How to formally prove that $\Bbb Q[i]$ is not isomorphic to any subring of $\Bbb R$? I am trying to prove that $\Bbb Q[i]$ is not isomorphic to any subring of $\Bbb R$. We know that the ring $\Bbb Q[i]$ is actually a field. So if it is isomorphic to some subring of $\Bbb R$, $\Bbb R$ then becomes an extension of $\Bbb Q[i].$ So do we just prove that there is no ring homomorphism from $\Bbb Q[i]$ to $\Bbb R$?

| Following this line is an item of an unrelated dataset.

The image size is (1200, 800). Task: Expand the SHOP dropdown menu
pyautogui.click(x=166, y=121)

 A: Suppose for the sake of contradiction that $\mathbb{Q}[i]$ is isomorphic to a subring of $\mathbb{R}$, and call the isomorphism from the former to the latter, $\varphi$.
Consider $\varphi(i^2 + 1) = \varphi(i^2) + \varphi(1) = [\varphi(i)]^2 + 1$, where the first equality follows because homomorphisms respect addition, and the second follows because homomorphisms respect multiplication (and because $1$ is mapped to $1$, an exercise I presume you have seen or completed).

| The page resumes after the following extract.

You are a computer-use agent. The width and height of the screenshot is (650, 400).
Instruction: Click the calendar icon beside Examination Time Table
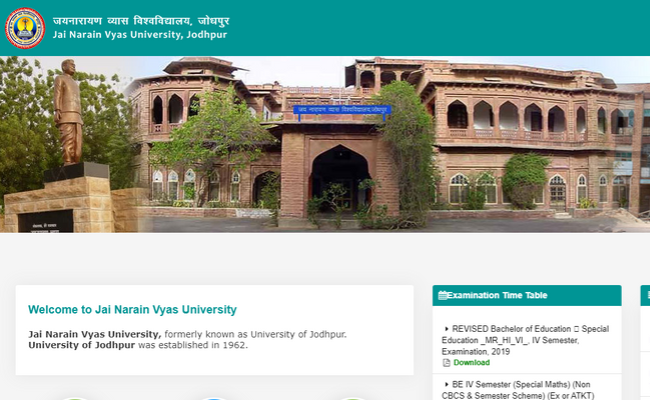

And so now we have $[\varphi(i)]^2 + 1 \in \mathbb{R}$.
But we can evaluate the earlier expression in a different way: $\varphi(i^2 + 1) = \varphi(0) = 0$, where the first equality follows because $i^2 + 1 = 0$, and the second equality follows because $0$ is mapped to $0$ (again, an exercise I presume you have seen or completed).
Put together, we have: $[\varphi(i)]^2 + 1 = 0$, for some real number $\varphi(i)$. But this is problematic, since it would mean we could square the real number $\varphi(i)$ and get $-1$. Contradiction, since no real number can be squared to yield $-1$. So our supposition was wrong, and no such isomorphism exists.